What Is SwiGLU? How to Implement It? And Why Does it Work?

If you have been in the AI space lately specifically in Large Language Models, you might have seen the word "SwiGLU" thrown around here and there in the latest models and research paper.

Mar 13, 2024

In this article, we take a step back and get a closer look on what this SwiGLU is? How to code it? Why does it work?

What is SwiGLU?

In deep learning, we use neural networks to learn behaviours and patterns in our data. Neural network seems like a complicated word but it is actually a bunch of parameters that we multiply to our input and get a result, we keep tweaking these parameters until they learn something useful.

Depending on what we want to learn, multiplication and addition are not always enough to learn the representation in our data, to help our neural network we also introduce some other non-linear transformations that generalize to more complex patterns.

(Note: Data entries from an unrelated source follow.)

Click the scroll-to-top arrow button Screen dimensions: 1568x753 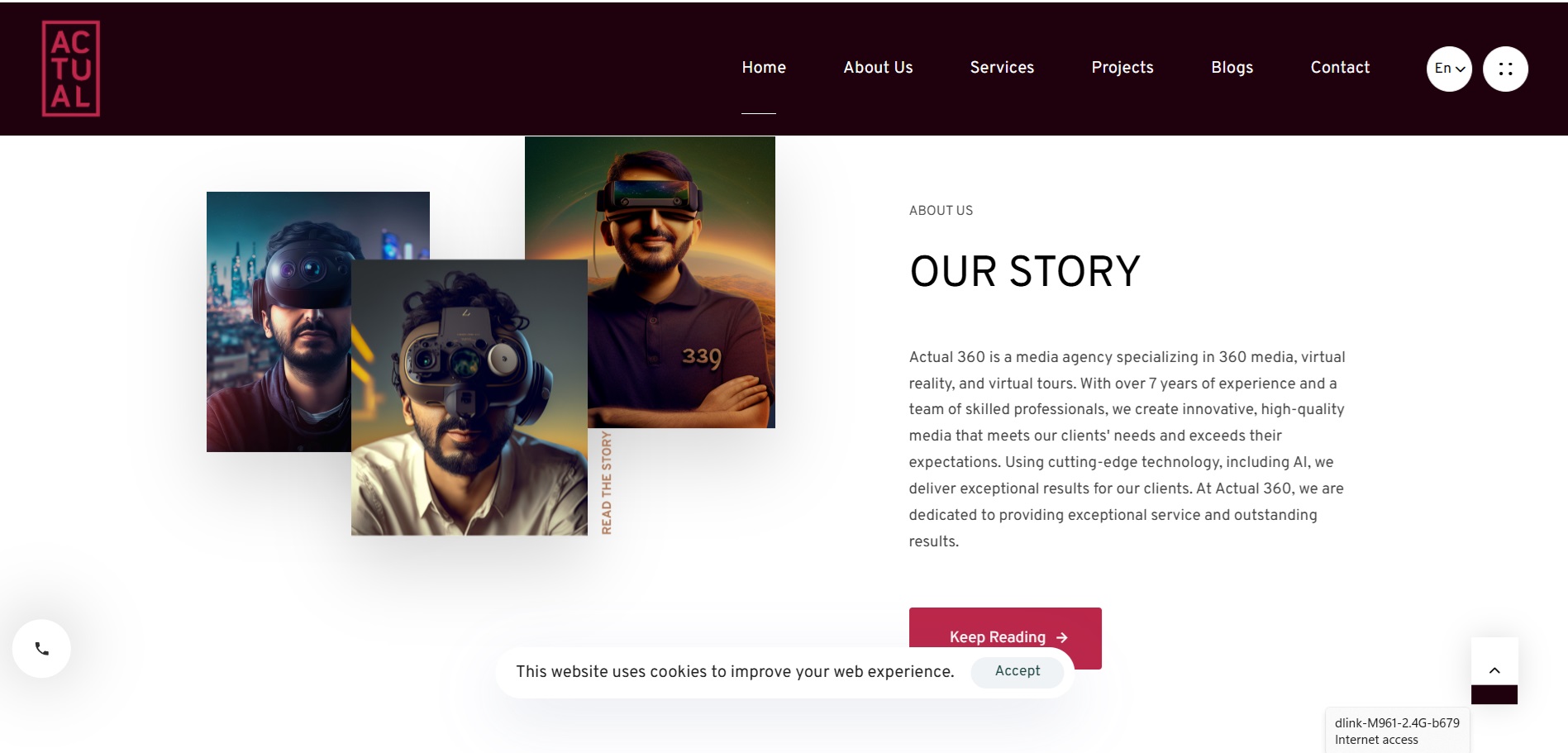pyautogui.click(x=1494, y=670)
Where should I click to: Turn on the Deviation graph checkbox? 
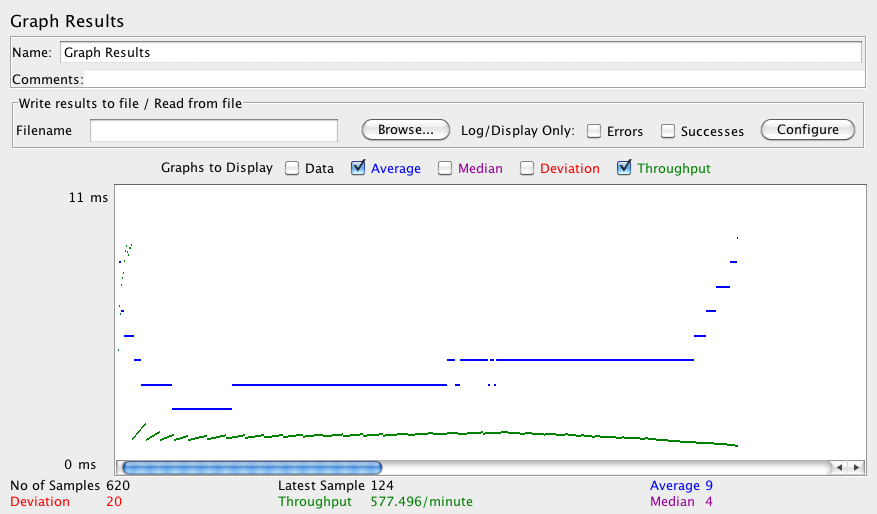[527, 168]
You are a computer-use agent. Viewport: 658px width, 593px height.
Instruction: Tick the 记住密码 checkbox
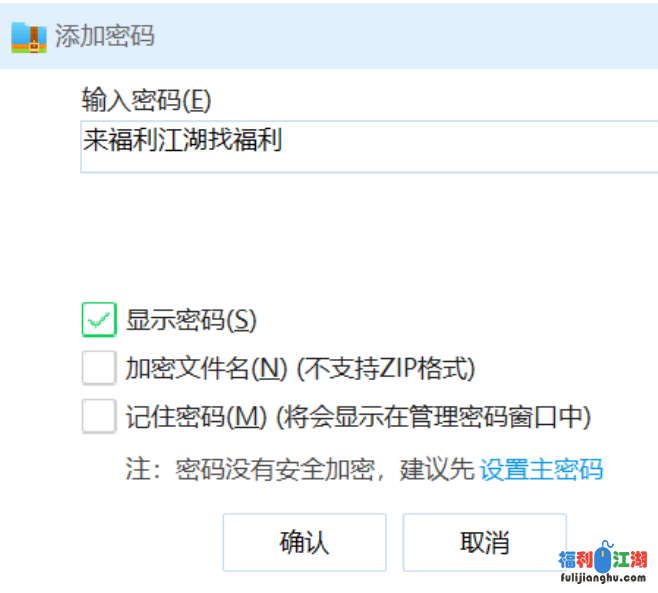point(99,416)
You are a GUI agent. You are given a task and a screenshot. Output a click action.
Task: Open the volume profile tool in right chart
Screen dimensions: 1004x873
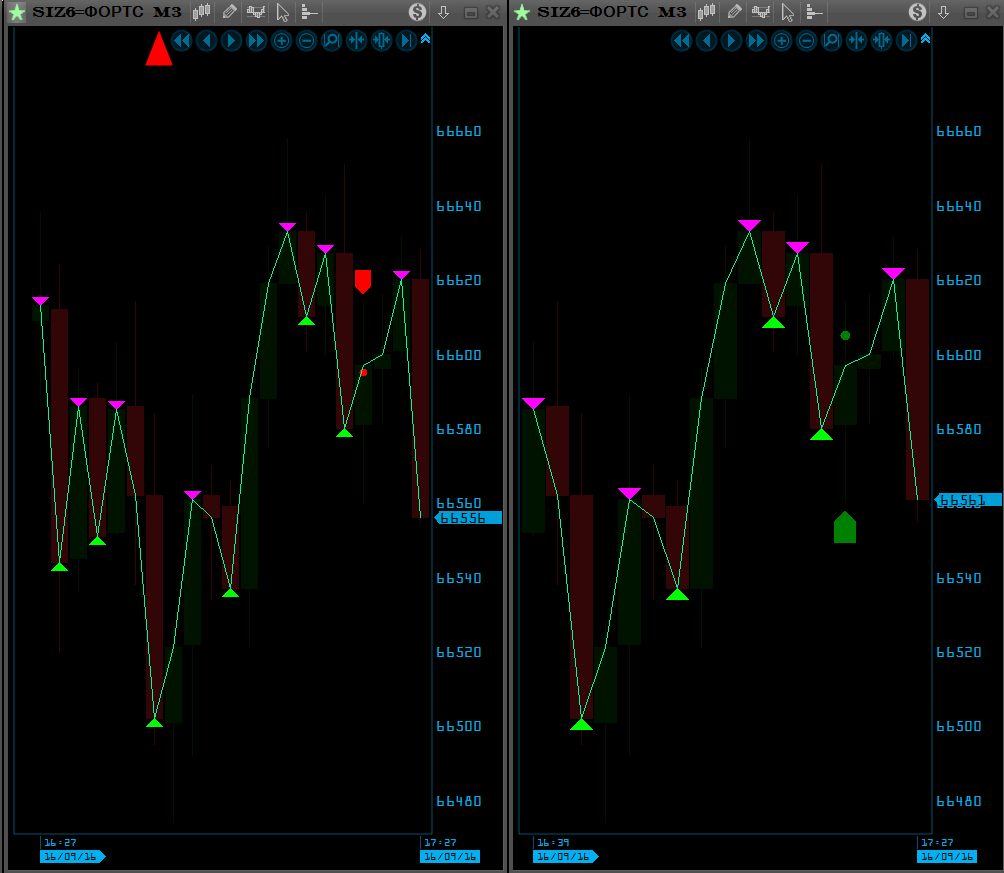coord(814,12)
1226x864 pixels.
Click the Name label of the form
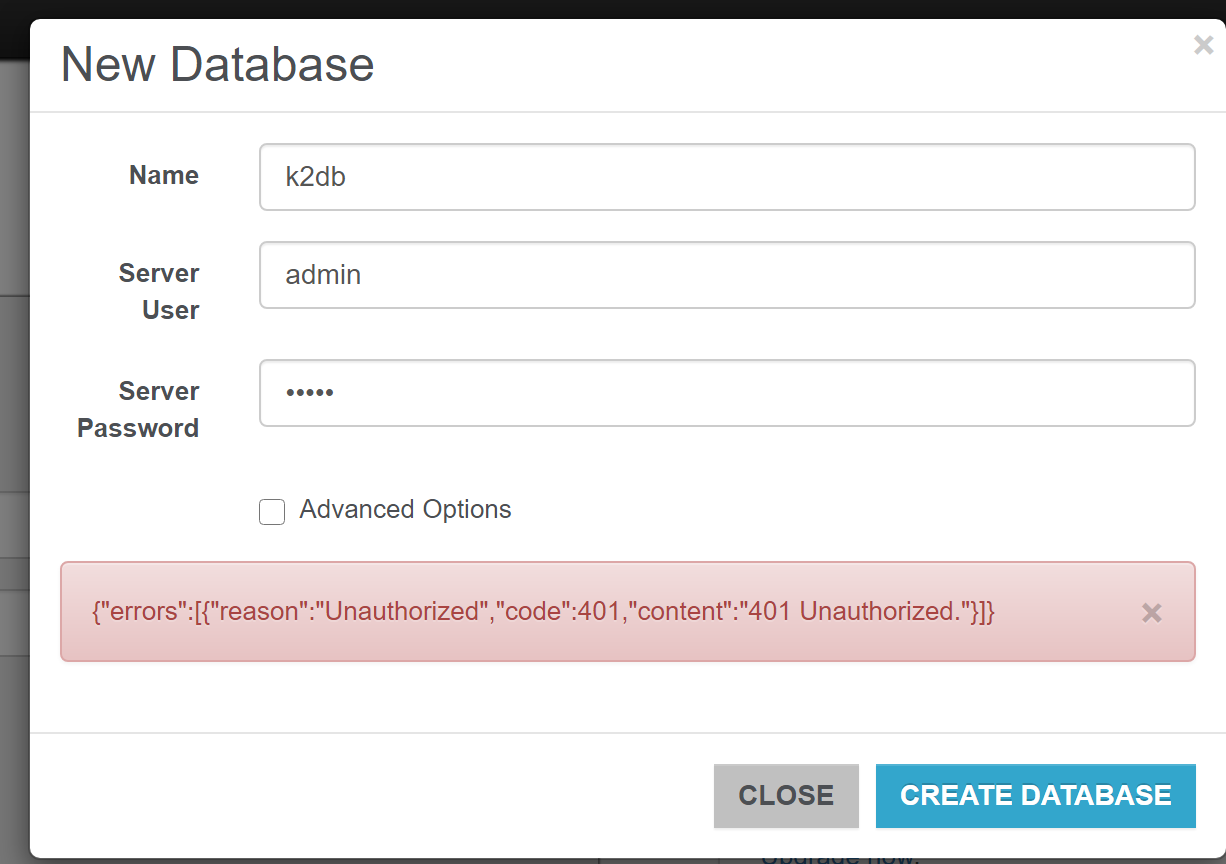tap(163, 175)
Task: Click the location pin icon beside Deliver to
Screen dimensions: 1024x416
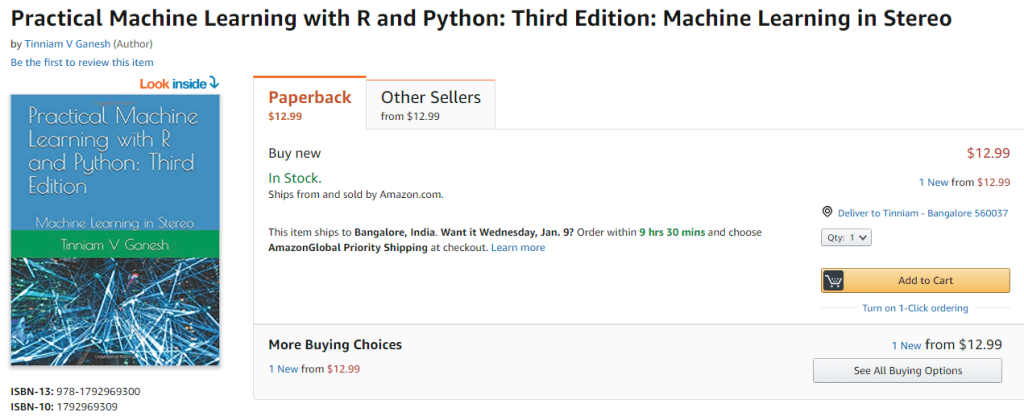Action: point(827,212)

The transformations are called “Activation functions”. There exists many activation functions out there like Sigmoid, Tanh, ReLU, LeakyReLU, GeLU…

SwiGLU is one of these activation functions that was introduced in 2020 in this paper.

SwiGLU is actually composed of two words Swish and GLU. Let’s take a look at these first.

What is Swish Activation Function?

Swish is a non linear activation function that is defined as follows:

Swish(x) = x*sigmoid(ßx)

where ß is a learnable parameter. Swish can be better than ReLU activation function because it provides a smoother transition around 0, this can lead to better optimization.

What is Gated Linear Unit?

Gated linear units are neural network layer defined as the component wise product of two linear transformations, one of which is activated by sigmoid.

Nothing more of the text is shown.